AIM OF THE TASK |
Start the copy at the line containing "Instruction: Open the" and run it through the last line of the records. Repeat each line exactly; omit pictures.

# # #

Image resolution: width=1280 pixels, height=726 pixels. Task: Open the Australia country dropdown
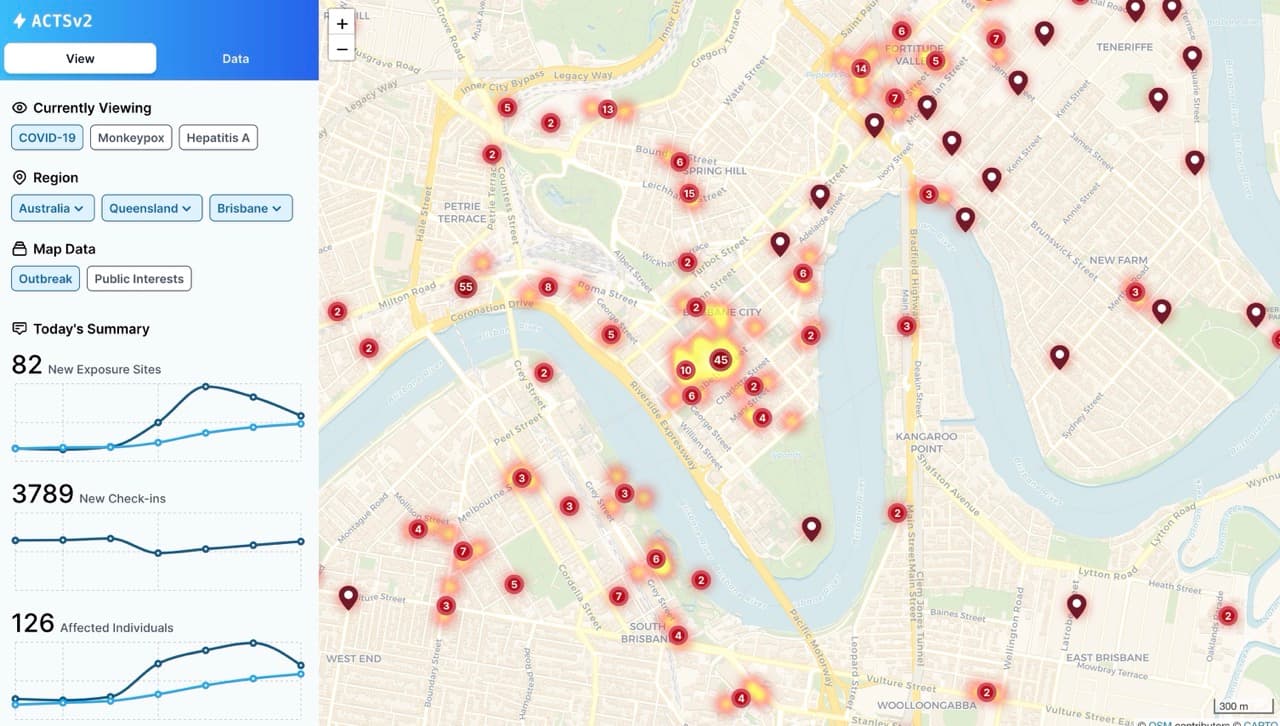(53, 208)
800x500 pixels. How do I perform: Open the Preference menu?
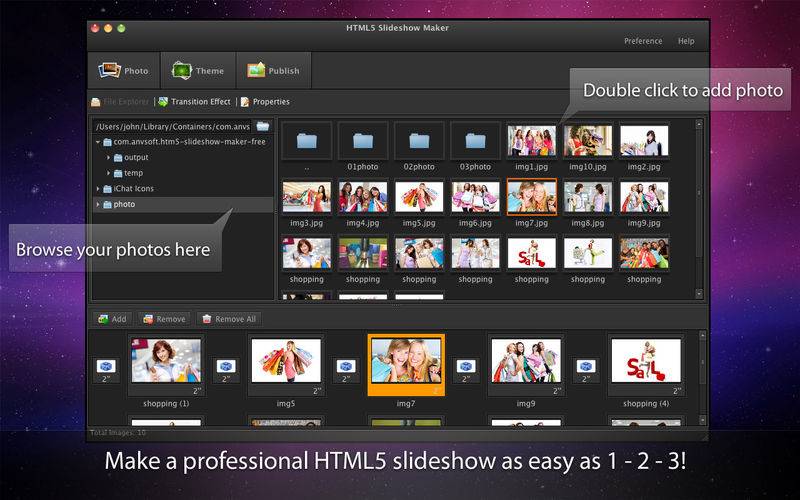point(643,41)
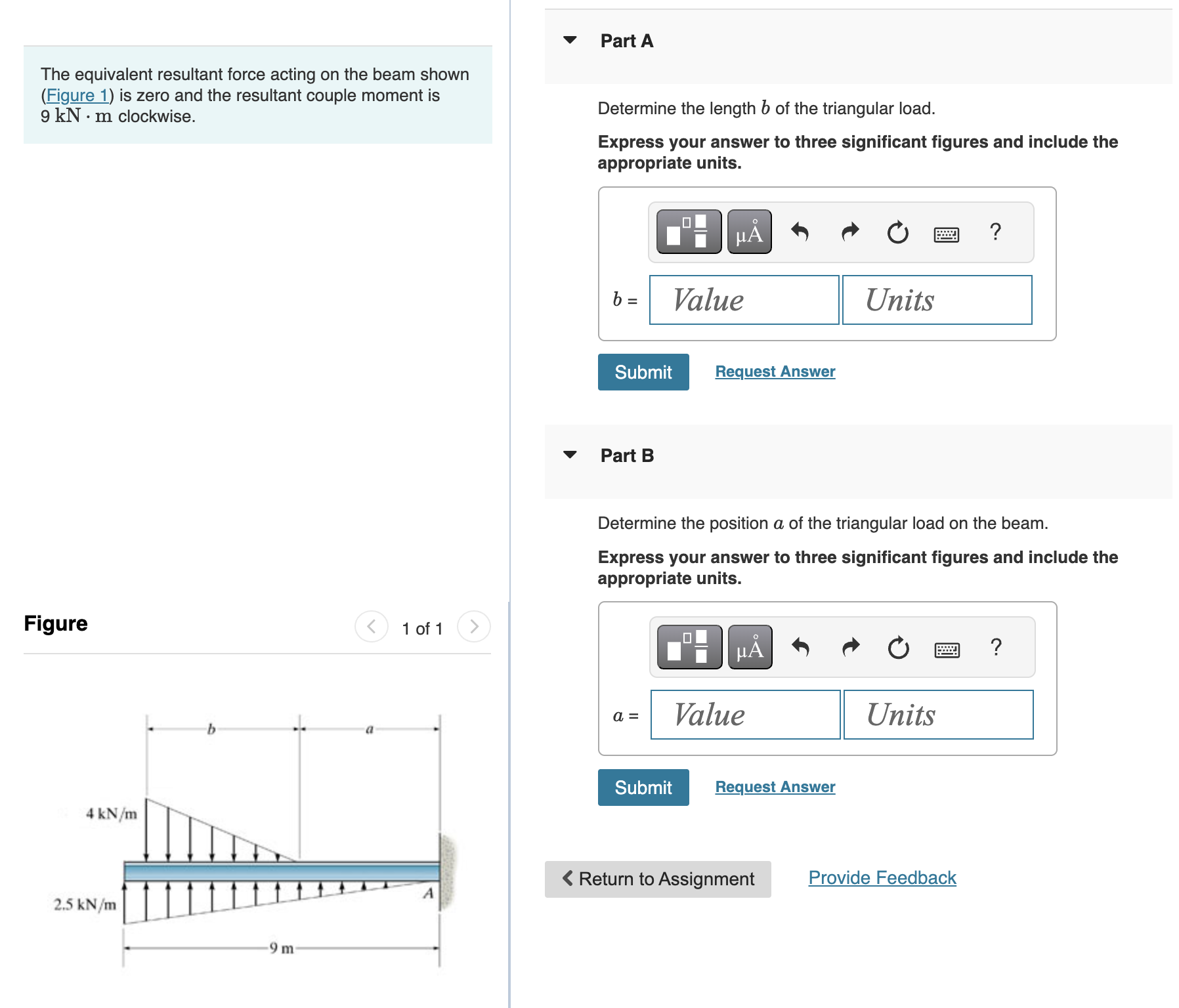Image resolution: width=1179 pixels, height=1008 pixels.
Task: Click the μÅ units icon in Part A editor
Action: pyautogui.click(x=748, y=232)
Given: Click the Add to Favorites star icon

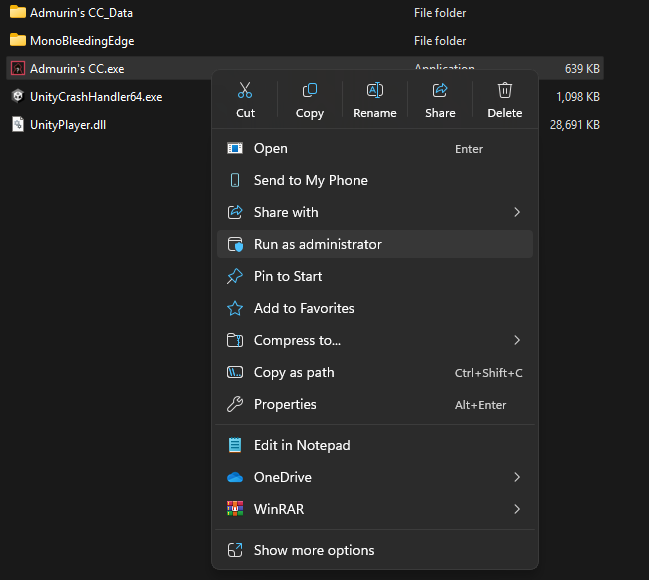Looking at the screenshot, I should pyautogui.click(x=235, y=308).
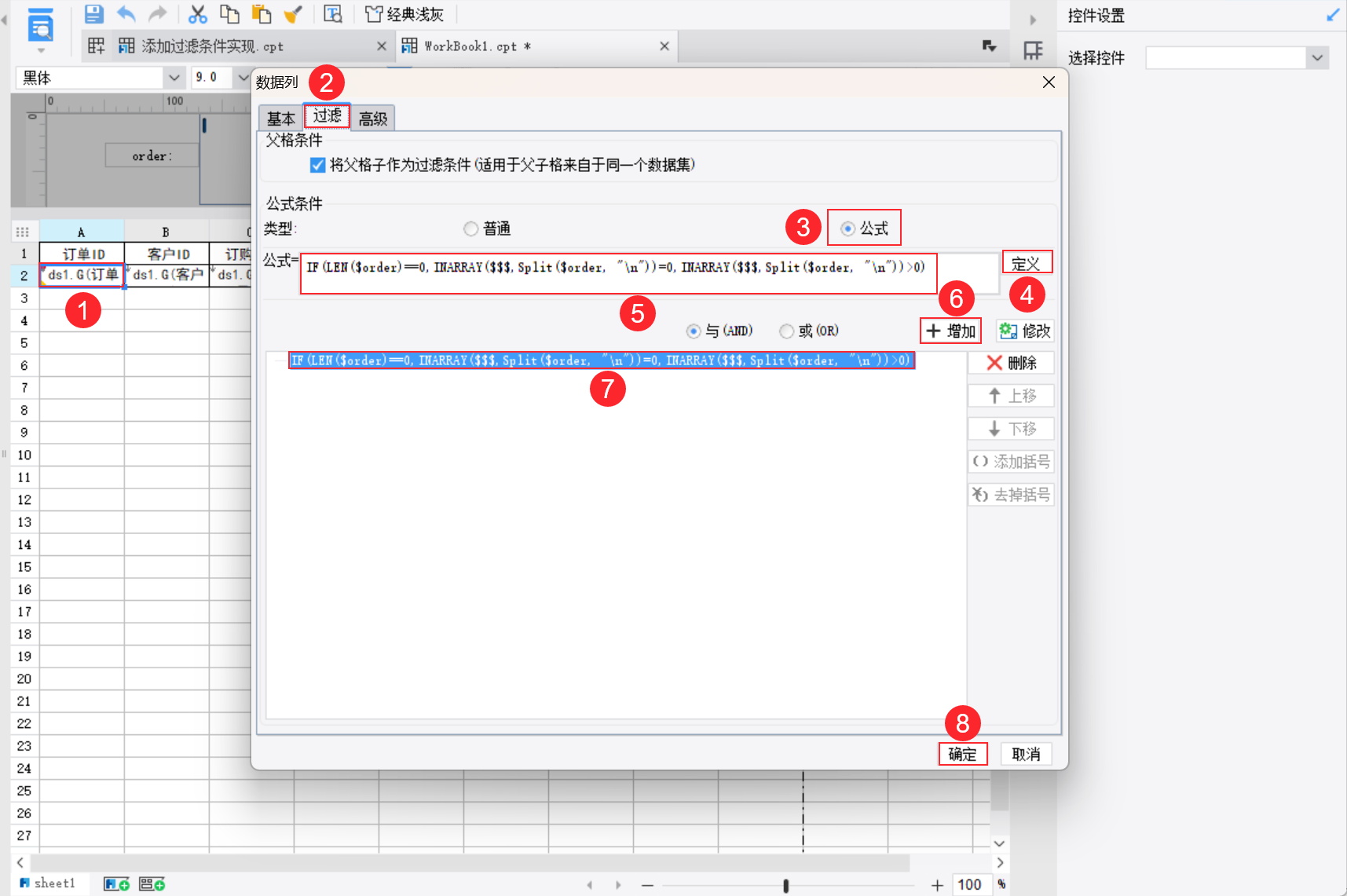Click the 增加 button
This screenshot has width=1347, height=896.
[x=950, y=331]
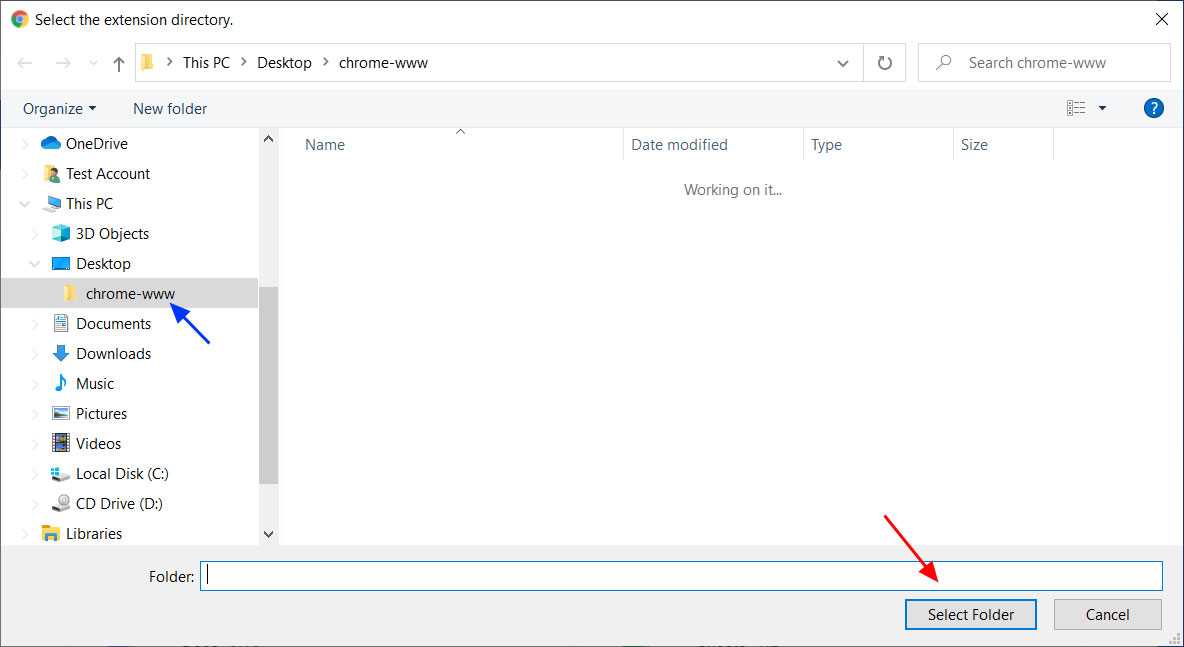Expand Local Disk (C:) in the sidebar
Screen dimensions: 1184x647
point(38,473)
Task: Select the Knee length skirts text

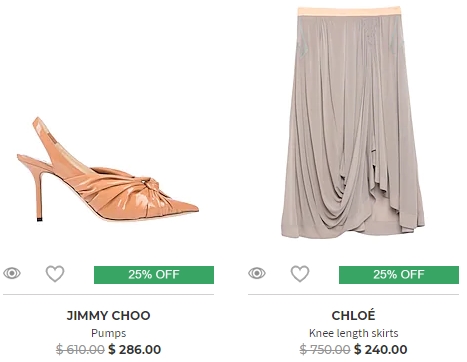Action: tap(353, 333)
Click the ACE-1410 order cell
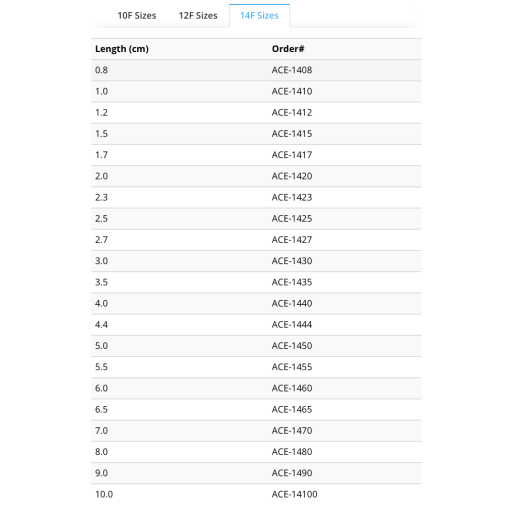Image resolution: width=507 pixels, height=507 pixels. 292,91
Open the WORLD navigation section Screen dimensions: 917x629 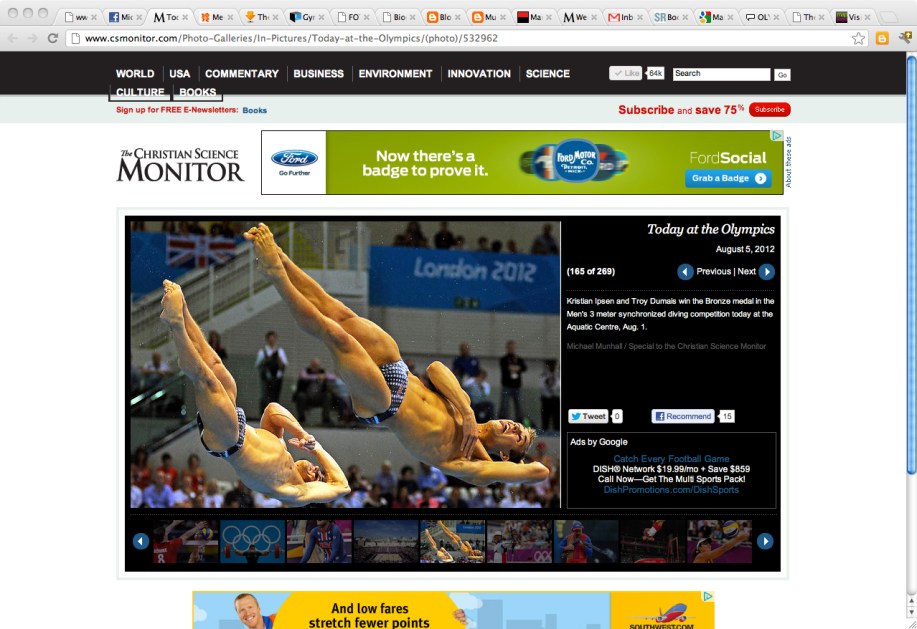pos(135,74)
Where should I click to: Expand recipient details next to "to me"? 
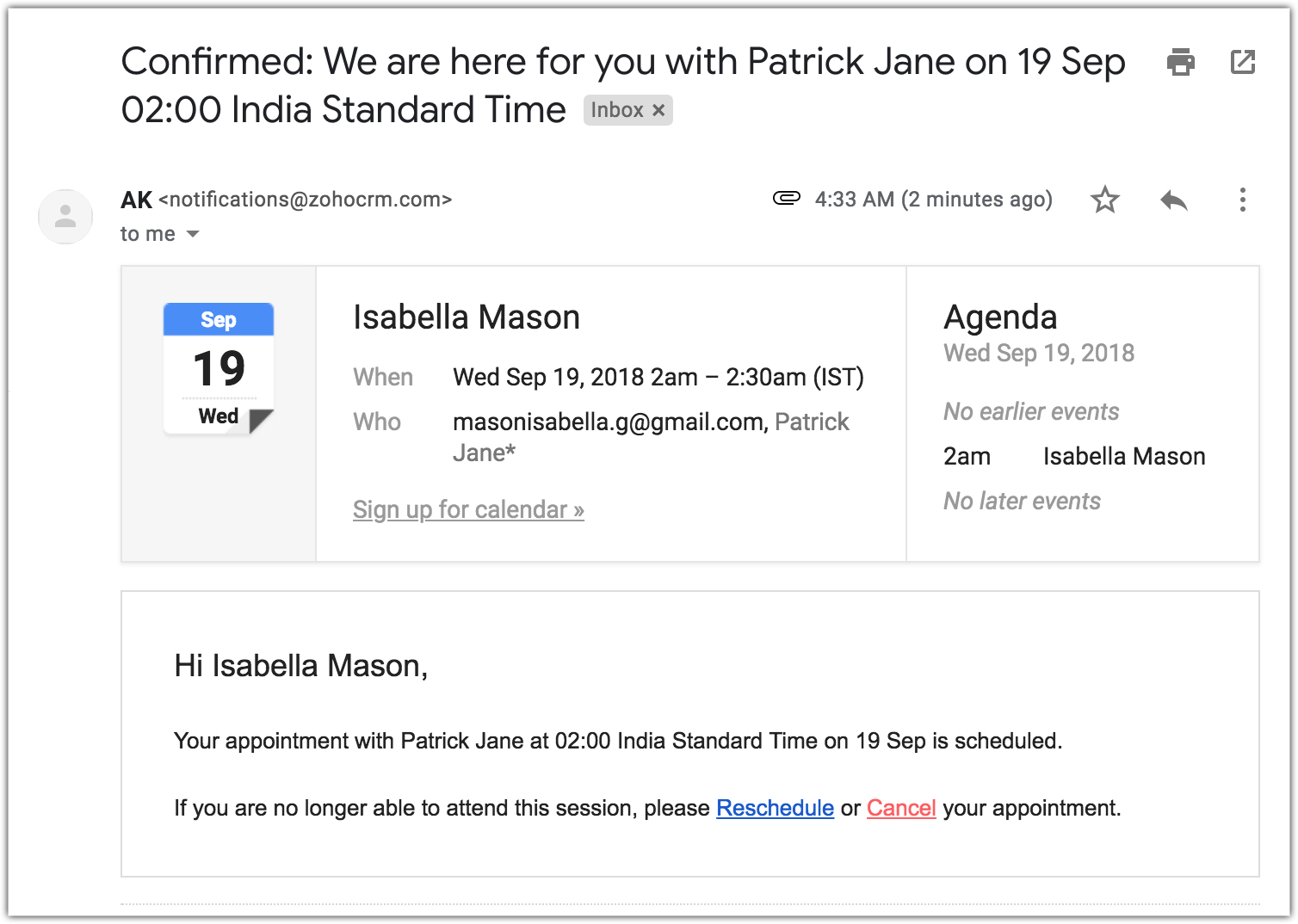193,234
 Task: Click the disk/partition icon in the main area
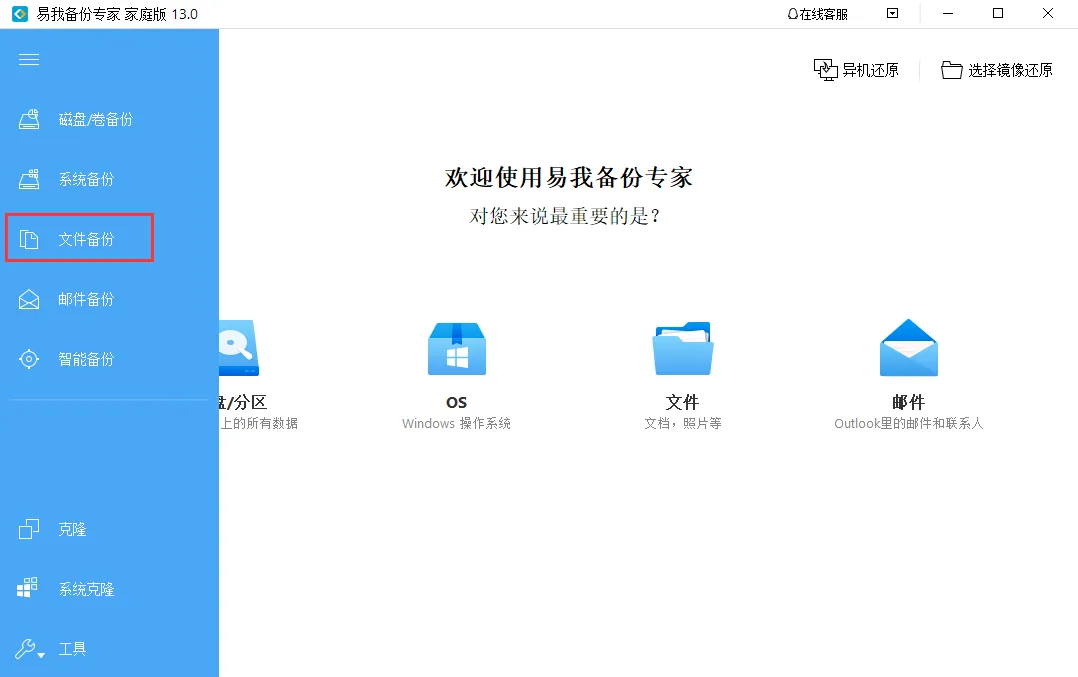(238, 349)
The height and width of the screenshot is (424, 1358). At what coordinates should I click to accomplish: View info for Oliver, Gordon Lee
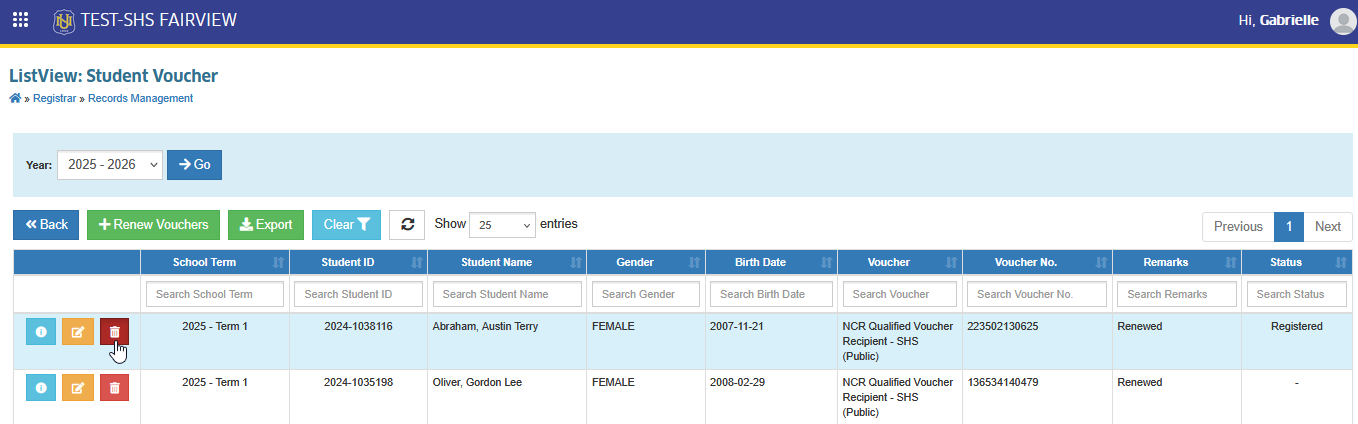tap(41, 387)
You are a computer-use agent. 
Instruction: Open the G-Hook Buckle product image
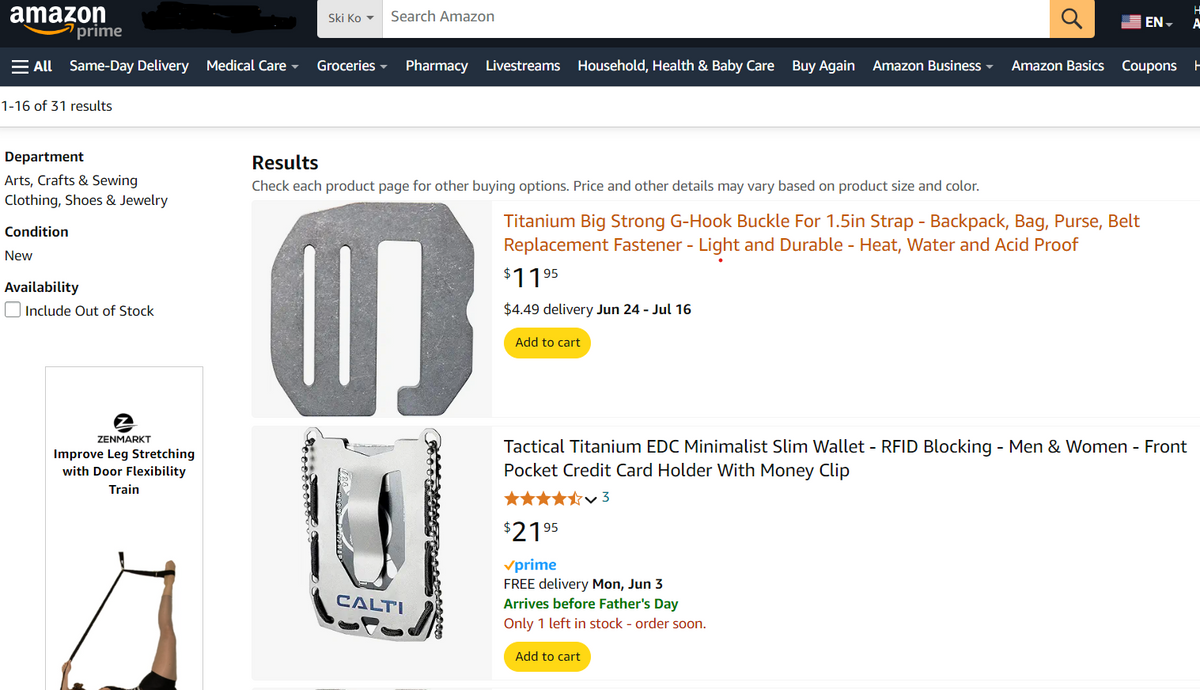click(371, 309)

# # #

TASK SOLUTION |
Instruction: Open the G-Hook Buckle product image
click(371, 309)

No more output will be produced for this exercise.